A 68-year-old woman, referred with a 4-year history of left lower eyelid margin redness, was found to have extensive left lower eyelid and lateral canthal basal cell carcinoma (Fig. 1A). Her history included blepharitis and Guillan Barre syndrome. The lesion was completely excised and reconstruction with periosteal flap, cheek myocutaneous advancement flap, and Hughes flap was carried out. Two months after opening of the Hughes flap, she was noted to have reduced horizontal palpebral aperture, lateral ankyloblepharon formation, and rounding of the lateral canthal angle (Fig. 1B).

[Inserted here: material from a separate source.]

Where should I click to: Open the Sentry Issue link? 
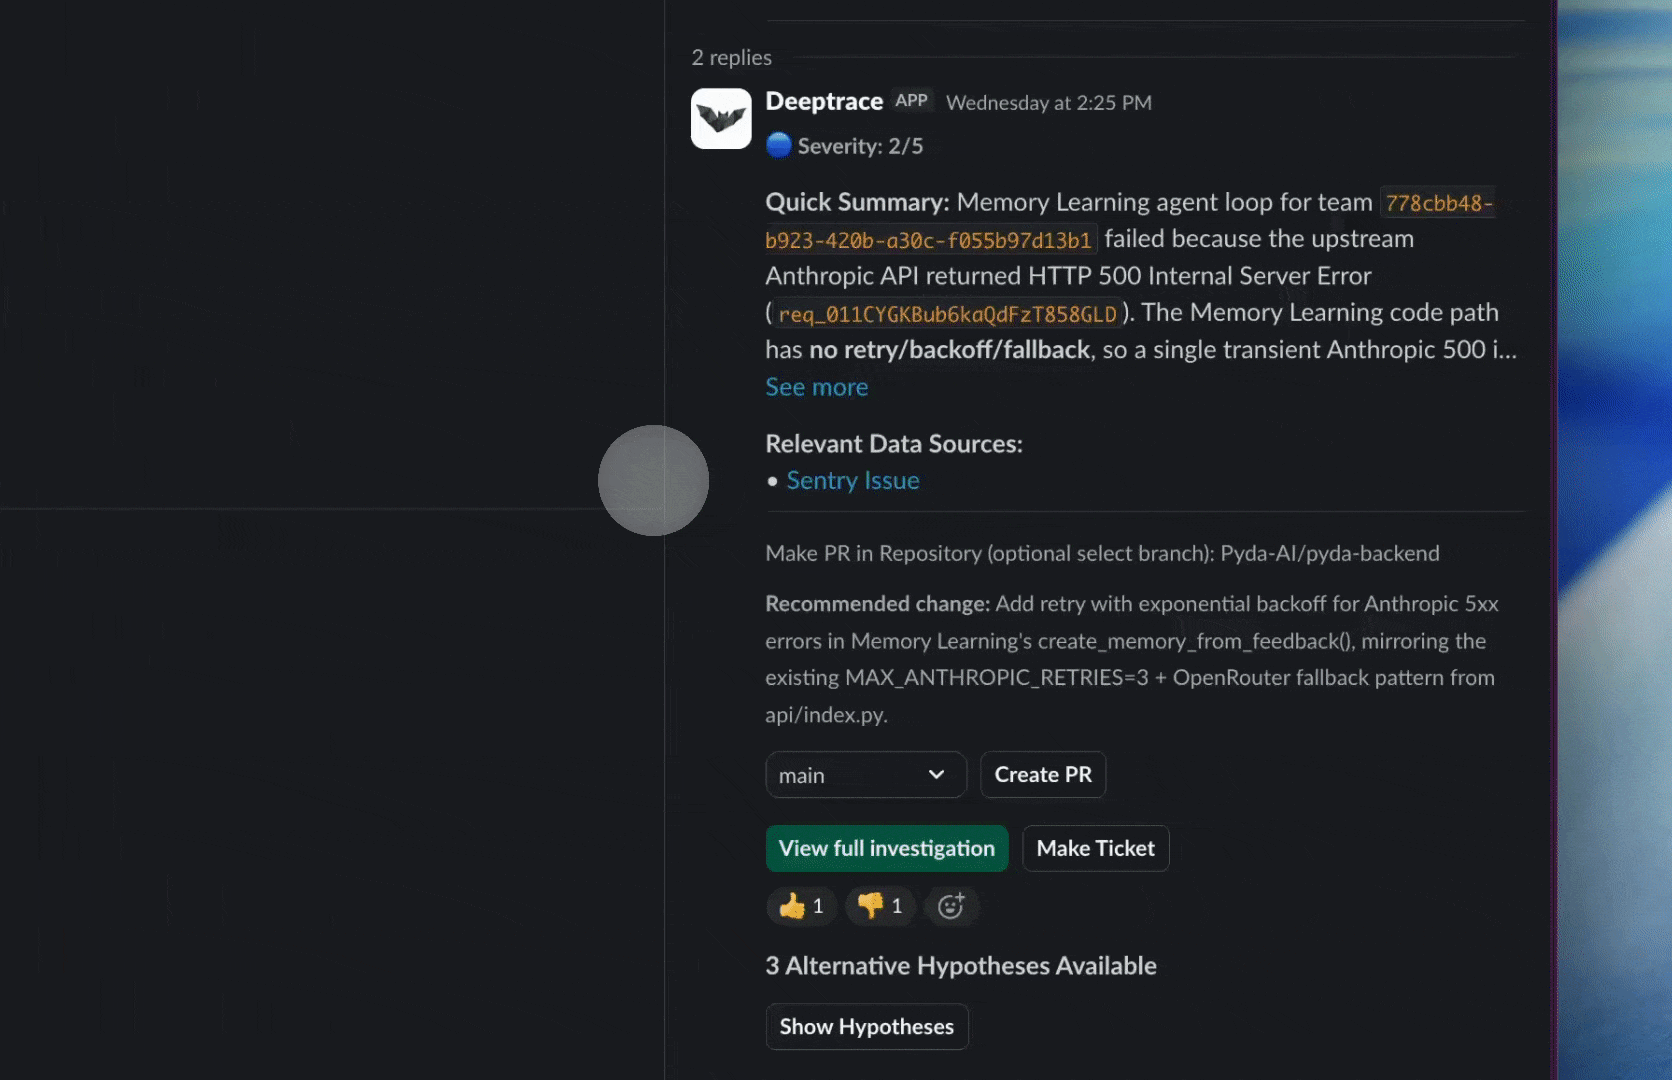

Subsequently, the area of adhesion was divided, but despite good early postoperative result, the ankyloblepharon reformed after 1 month. Two further revision operations with division of the scar tissue resulted in a similar outcome with only a few weeks of improvement, before recurrence of an aggressive scarring response in the lateral canthal area. Five years after initial surgery, the patient continued to experience discomfort due to adherence of the eyelid over the conjunctiva and temporal cornea accompanied by a small degree of lagophthalmos. At this stage, the ankyloblepharon was redivided in addition to intraoperative application of MMC (0.4 mg/ml via a sponge) applied to the involved upper and lower eyelid margins. A custom-made scleral contact lens with a central ridge was also placed aiming to keep the upper and lower eyelids parted in the immediate postoperative period. This resulted in a satisfactory outcome, with resolution of symptoms and no evidence of recurrence after 2 years follow up, postoperatively (Fig. 2).
Treatment of ankyloblepharon consists of division of the bands holding the eyelids together, although additional reconstructive surgery such as amniotic or mucous membrane grafting may be required based on the extent and severity of the adhesions.

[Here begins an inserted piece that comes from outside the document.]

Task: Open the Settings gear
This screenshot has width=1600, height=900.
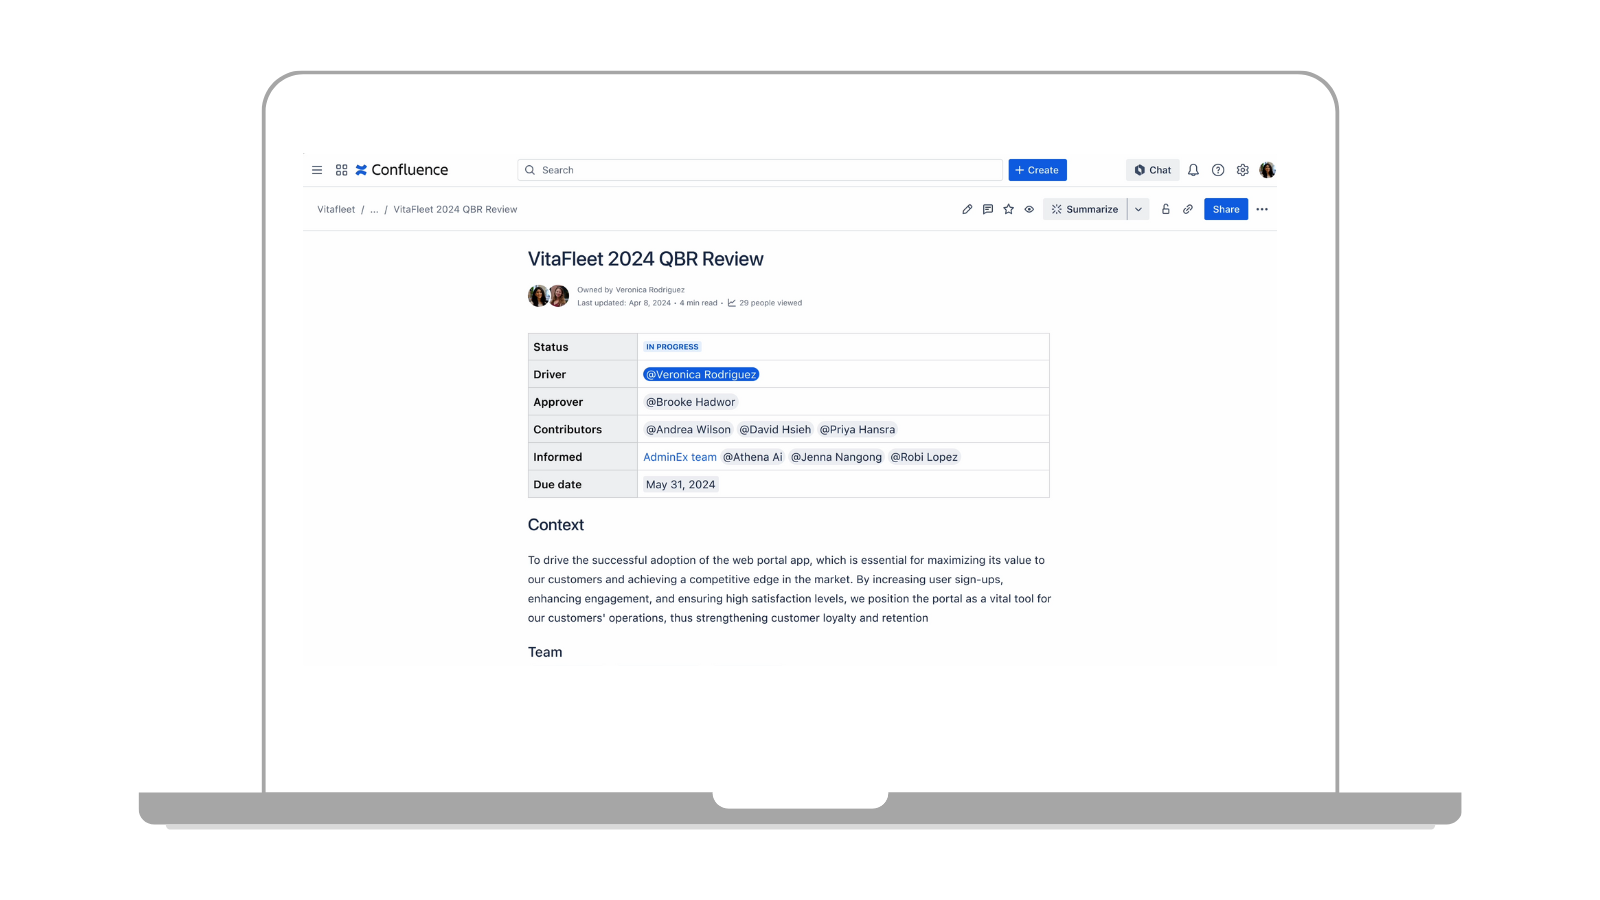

Topical MMC is extensively utilized in the treatment of ocular surface malignancy such as primary acquired melanosis with atypia, ocular surface squamous neoplasia, superficial conjunctival melanoma, or even sebaceous gland carcinoma.1 Moreover, intraoperative application of MMC to conjunctival fornices combined with mucous membrane, amniotic membrane graft, or conjunctival autograft has been found to be effective in controlling recurrent symblepharon in patients with severe cicatrizing conjunctival disease, including cases with superior and inferior forniceal obliteration leading to ankyloblepharon formation.2,3 Furthermore, an application of intraoperative MMC without mucous membrane grafting has been associated with favorable outcome in the setting of pseudopemphigoid-related symblephara.4
In this case, the main focus of cicatrization was on the eyelid margin, without any conjunctival or forniceal involvement. Additionally, the MMC was applied only to the affected eyelid margin surface following cicatrix lysis. To the authors’ knowledge, this therapeutic modality has not been documented in the setting of iatrogenic ankyloblepharon, in the absence of conjunctival involvement. MMC may be utilized as a relatively safe adjunct in preventing recurrence of aberrant eyelid margin cicatrization following tumor excision and reconstructive surgery.